Below are full-length manuscripts generated by PaperOrchestra using sparse idea summaries and raw experimental logs as input. These examples demonstrate the framework's ability to natively render submission-ready papers using provided LaTeX templates, with generated tables and synthesized visuals integrated cohesively.
Synthesizing unstructured research materials into manuscripts is an essential yet under-explored challenge in AI-driven scientific discovery. Existing autonomous writers are rigidly coupled to specific experimental pipelines, and produce superficial literature reviews. We introduce PaperOrchestra, a multi-agent framework for automated AI research paper writing. It flexibly transforms unconstrained pre-writing materials into submission-ready manuscripts, featuring a comprehensive literature review with API-grounded citations, alongside seamlessly generated visuals like plots and conceptual diagrams.

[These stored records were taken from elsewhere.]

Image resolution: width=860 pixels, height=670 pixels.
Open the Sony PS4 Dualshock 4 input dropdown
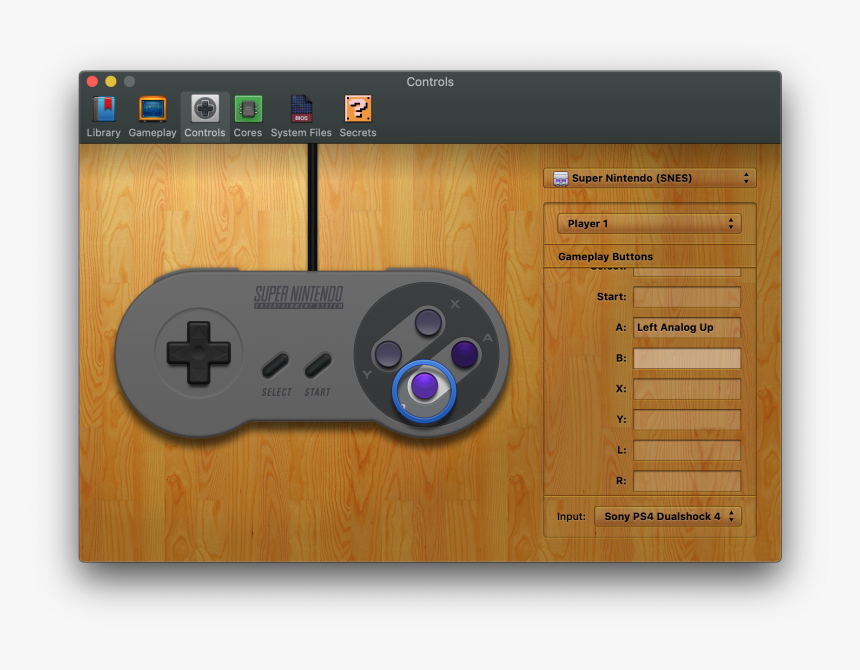pos(668,517)
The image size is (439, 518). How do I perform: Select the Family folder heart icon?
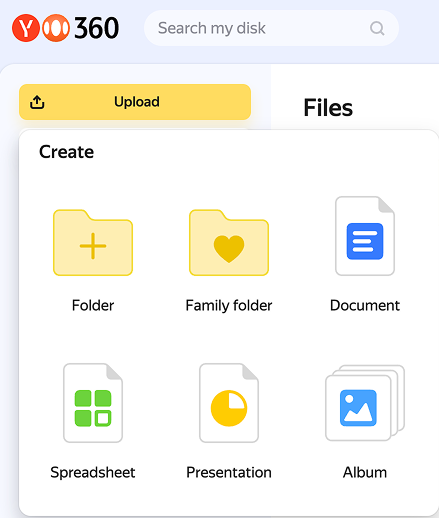tap(229, 243)
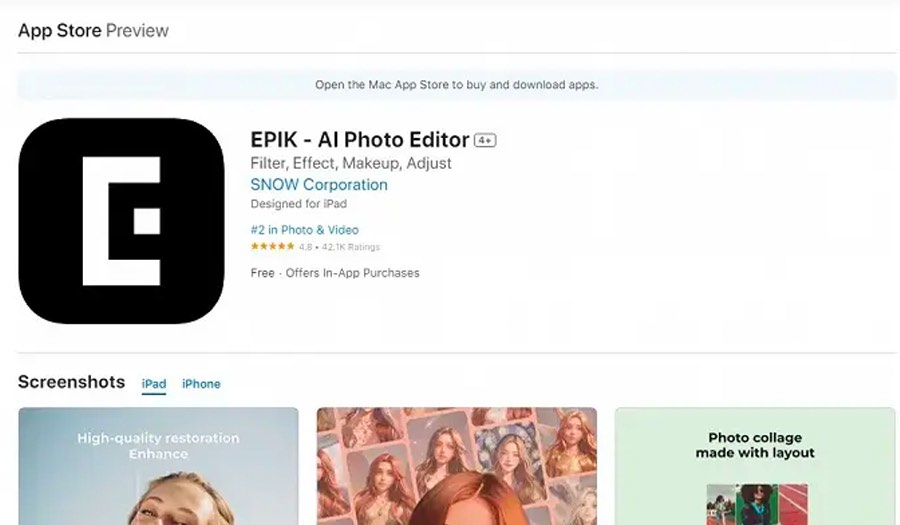Viewport: 900px width, 525px height.
Task: Click the EPIK - AI Photo Editor title
Action: click(x=359, y=140)
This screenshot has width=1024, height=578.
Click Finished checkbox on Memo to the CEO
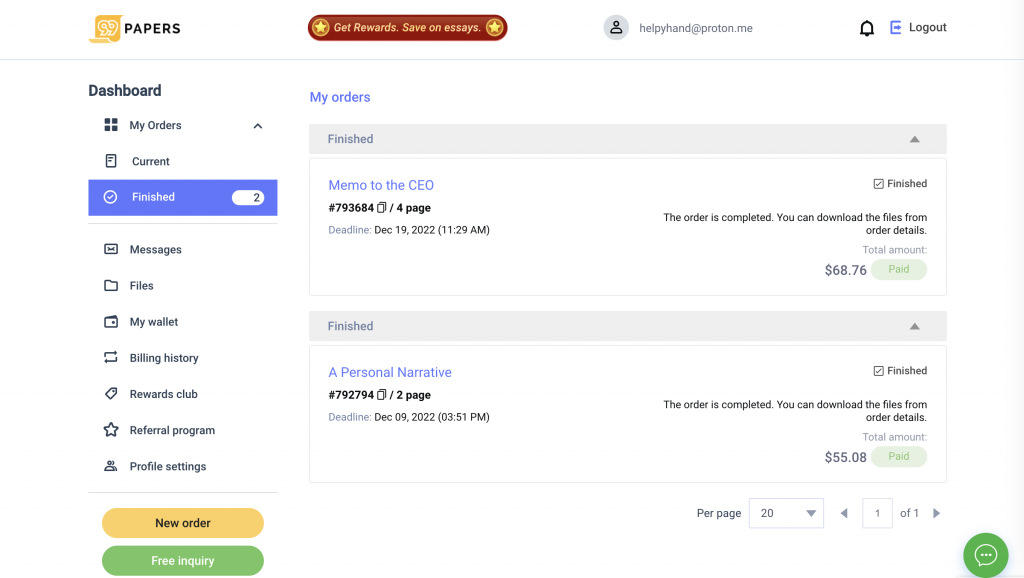click(x=878, y=184)
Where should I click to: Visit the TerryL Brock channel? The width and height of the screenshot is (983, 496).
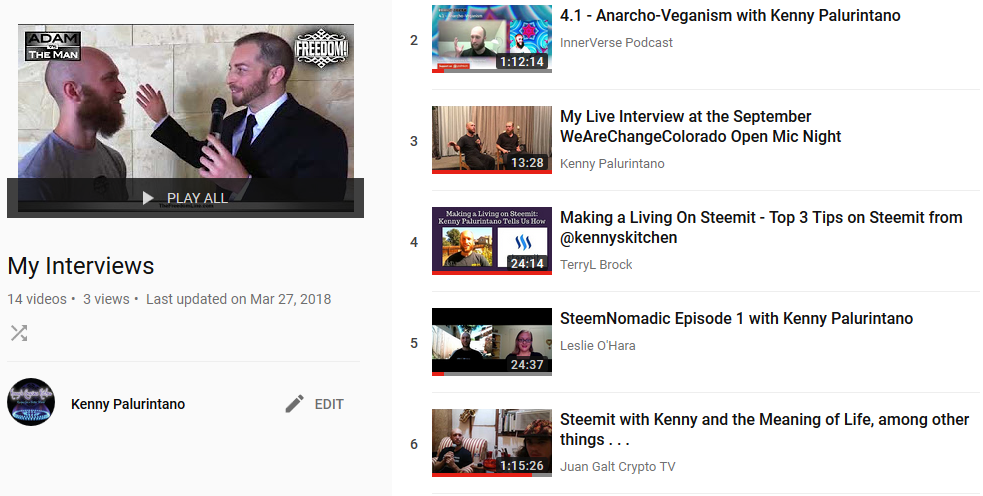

To evaluate performance independently, we present PaperWritingBench, the first standardized benchmark of reverse-engineered raw materials from 200 top-tier AI conference papers (100 papers per venue from CVPR 2025 and ICLR 2025). This venue selection ensures high academic standards while rigorously testing the adaptability of AI writers to distinct conference formats, namely the double-column CVPR layout versus the single-column ICLR layout. Our dataset isolates the writing task by providing unconstrained, pre-writing inputs. This approach mimics the authentic research phase where experiments are completed but drafting has not yet begun, challenging AI writing systems to rely purely on sparse ideas and lab notes.
These raw materials consist of an Idea Summary (distilling the core methodology and theoretical foundation) and an Experimental Log (containing fully extracted numeric data from tables, while insights from figures are converted into standalone factual observations), alongside venue-specific LaTeX templates and conference guidelines.
PaperOrchestra strategically decouples the writing process across specialized agents to enable parallel execution and iterative self-reflection. The Outline Agent synthesizes inputs into a structured plan; the Plotting Agent generates conceptual diagrams and statistical plots; the Literature Review Agent conducts targeted web searches to discover candidate papers and verifies their existence and relevance via the Semantic Scholar API to build a robust citation graph; the Section Writing Agent authors the full LaTeX manuscript; and the Content Refinement Agent iteratively optimizes the draft based on simulated peer-review feedback.
We benchmarked PaperOrchestra against two primary autonomous pipelines: a Single Agent baseline (which processes all raw materials and executes drafting in a single monolithic LLM call) and AI Scientist-v2 (a state-of-the-art system featuring multi-round citation gathering and iterative self-reflection).
To rigorously compare ours against the baselines, we conducted side-by-side (SxS) human evaluations with 11 AI researchers. Evaluators blindly compared manuscripts generated by PaperOrchestra against the AI baselines, as well as the human-written Ground Truth (GT).
We position our system as an advanced assistive tool designed to accelerate the drafting process of AI research papers, rather than an independent entity capable of claiming authorship. Human researchers must retain full accountability for the factual accuracy, originality, and validity of the claims presented in any generated manuscript. While PaperOrchestra incorporates robust programmatic safeguards—such as API-grounded citation validation—to minimize hallucinations and ensure scholarly rigor, users are responsible for verifying the outputs to prevent the propagation of LLM-derived biases or misinformation.